I was watching this video on Youtube of an Armageddon game between Vladimir Kramnik and Garry Kasparov which happened in 1995. It can be seen that Kasparov is using both of his hands for some moves. (For example, around the times 9:39, and 9:48)

My understanding is this is illegal. Why is it allowed here?

Was this legal in the past? Or is it legal in any format of chess like Armageddon here?


3 Answers 3


Was playing with both hands ever allowed in chess?

Yes, before 1997. Hence in 1995 Kasparov was not breaking the rules.

The key article in the the FIDE Laws of Chess is:

Article 4: The act of moving the pieces

4.1 Each move must be made with one hand only.

This first appeared in the 1997 edition of the FIDE Laws of Chess.

The previous edition, in 1993, did not have this rule.


Yes. In the past that was not part of the rules. Forcing use of one hand gives an advantage to the person with the clock on the side of their handedness.

Otherwise the player has to reach across the board to toggle the clock after having moved. This takes longer and blocks their view which is a big handicap in short time games as well as time scrambles in slow tournament games.

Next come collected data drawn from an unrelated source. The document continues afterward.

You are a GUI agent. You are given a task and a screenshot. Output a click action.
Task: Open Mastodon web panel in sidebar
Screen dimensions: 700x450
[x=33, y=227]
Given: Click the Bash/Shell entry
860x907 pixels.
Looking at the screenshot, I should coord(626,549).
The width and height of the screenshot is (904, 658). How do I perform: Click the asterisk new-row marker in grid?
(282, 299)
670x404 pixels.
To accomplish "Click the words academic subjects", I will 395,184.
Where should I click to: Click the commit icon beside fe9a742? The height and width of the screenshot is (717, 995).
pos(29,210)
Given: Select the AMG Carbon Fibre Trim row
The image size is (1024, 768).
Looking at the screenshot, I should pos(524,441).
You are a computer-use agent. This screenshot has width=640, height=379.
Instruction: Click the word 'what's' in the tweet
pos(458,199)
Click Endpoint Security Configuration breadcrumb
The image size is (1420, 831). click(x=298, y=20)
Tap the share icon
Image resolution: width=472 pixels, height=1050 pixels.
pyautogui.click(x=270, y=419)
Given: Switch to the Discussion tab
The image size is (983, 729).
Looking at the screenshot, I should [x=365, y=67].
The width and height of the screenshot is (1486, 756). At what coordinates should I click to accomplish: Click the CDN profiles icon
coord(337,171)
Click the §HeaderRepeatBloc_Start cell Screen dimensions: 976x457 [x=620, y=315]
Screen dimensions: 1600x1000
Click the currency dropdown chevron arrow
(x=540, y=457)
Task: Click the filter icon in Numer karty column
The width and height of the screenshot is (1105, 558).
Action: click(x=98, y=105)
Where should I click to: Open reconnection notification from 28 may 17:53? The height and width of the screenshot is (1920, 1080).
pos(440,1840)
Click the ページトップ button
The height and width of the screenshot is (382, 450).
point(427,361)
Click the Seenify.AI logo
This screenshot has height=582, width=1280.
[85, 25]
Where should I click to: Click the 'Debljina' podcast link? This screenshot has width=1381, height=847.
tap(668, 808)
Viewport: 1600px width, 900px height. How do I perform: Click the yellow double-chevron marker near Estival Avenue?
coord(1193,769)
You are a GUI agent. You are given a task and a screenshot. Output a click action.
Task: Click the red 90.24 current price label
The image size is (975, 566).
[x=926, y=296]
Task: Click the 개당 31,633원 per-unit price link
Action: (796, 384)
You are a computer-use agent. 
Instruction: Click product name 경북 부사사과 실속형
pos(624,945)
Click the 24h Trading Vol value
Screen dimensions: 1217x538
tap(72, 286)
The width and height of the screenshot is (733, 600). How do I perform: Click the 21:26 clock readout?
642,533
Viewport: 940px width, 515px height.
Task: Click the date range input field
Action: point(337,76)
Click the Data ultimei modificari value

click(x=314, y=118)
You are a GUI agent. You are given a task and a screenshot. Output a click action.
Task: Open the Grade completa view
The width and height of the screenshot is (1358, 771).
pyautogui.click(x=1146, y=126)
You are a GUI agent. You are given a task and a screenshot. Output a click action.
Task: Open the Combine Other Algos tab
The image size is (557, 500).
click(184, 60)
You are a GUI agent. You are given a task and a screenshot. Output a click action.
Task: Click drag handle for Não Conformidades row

One should be able to move with one hand and then hit the clock with the other. The problem was that some people might hit the clock during or even just before the move with the other hand. There is no perfect fix for the problem except computers that do all the time keeping automatically after sensing the completed move on the board or maybe even using AI and video to verify the move was done and legal.

  • 1
    The advantage to the person with the clock on the side of their handedness is an urban legend, brought up by amateur players after a loss. I never heard a professional player complain about the side of the clock (of course with the exception of those who complain constantly about everything). Commented Dec 6, 2019 at 22:22

I recently ran a "blitz" chess tournament, where each player had to make all their moves in five minutes, and interpreted the rule to be you must push the clock with the same hand you moved with, but made no effort to say you always had to use the same hand for every move. This just stopped the players from having a hand hovering over the clock while they moved with another to save the time on their clock. Taking a turn with either hand was valid as long as only one hand was involved in the turn (both moving a piece and pressing the clock).

Which matches the top answer here, "4.1 Each move must be made with one hand only."